Frozen Soap Bubbles
30 August 2018
Blowing soap bubbles has amused children, and adults, for centuries. Lately people have begun blowing soap bubbles in sub-freezing weather. Photograpers Carey Sherrill, Chris Ratzlaff and Adrian Ybarra have recorded the cool effect of cristals moving on the bubbles.
Soap bubbles form when a layer of water molecules gets trapped between two layers of soap molecules. When it's cold outside, the water layer freezes before the soap bubble pops.
To understand freezing soap bubbles, and why water crystals move in the bubble, we need to understand a little bit of science. Water is made of hydrogen and oxygen. Water is a polar molecule, meaning that it has a slightly positive end (the hydrogen), which is attracted to the slightly negative (oxygen) end of another water molecule.

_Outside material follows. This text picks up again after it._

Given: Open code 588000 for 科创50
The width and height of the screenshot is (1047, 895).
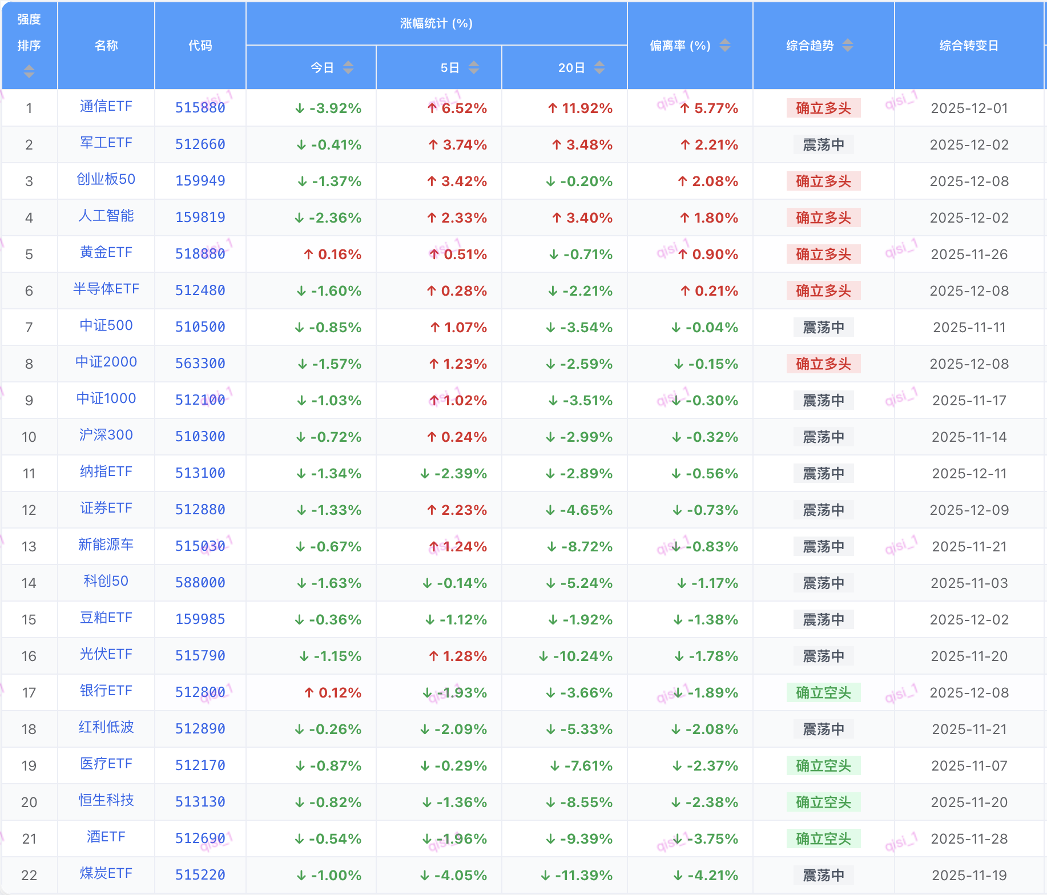Looking at the screenshot, I should pyautogui.click(x=200, y=583).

Soap is a long chain of carbon and hydrogen atoms linked together with hydrogen attached to the carbons. Soap molecules have a carbon-oxygen end that is negatively charged. A soap bubble consists of a layer of water, about one one-hundredth of a millimeter thick, sandwiched between two layers of soap molecules. The soap's negative end is attracted to the positive, hydrogen end of the water molecules.
After the water layer has solidified, the air inside the bubble will start to spread out. The colder it is outside, the longer the bubble will retain its shape. The air inside the bubble will diffuse faster if it's warmer and slower if it's colder. If it's very cold out, such as the negative temperatures we've seen this week, the bubbles can form ice crystals. Instead of popping, the bubbles crack after forming into a crystalline structure.
You can sometimes see the air diffusing through the semi-rigid soapy structure. A very similar process happens with balloons and car tires.
A balloon in subzero temperatures deflates because the cold slows down the air molecules inside the semi-rigid structure. When you bring the balloon back into room temperature, it will slowly inflate again. One of the mistakes people do is to inflate their tires without realizing the tire pressure will increase again once the weather improves.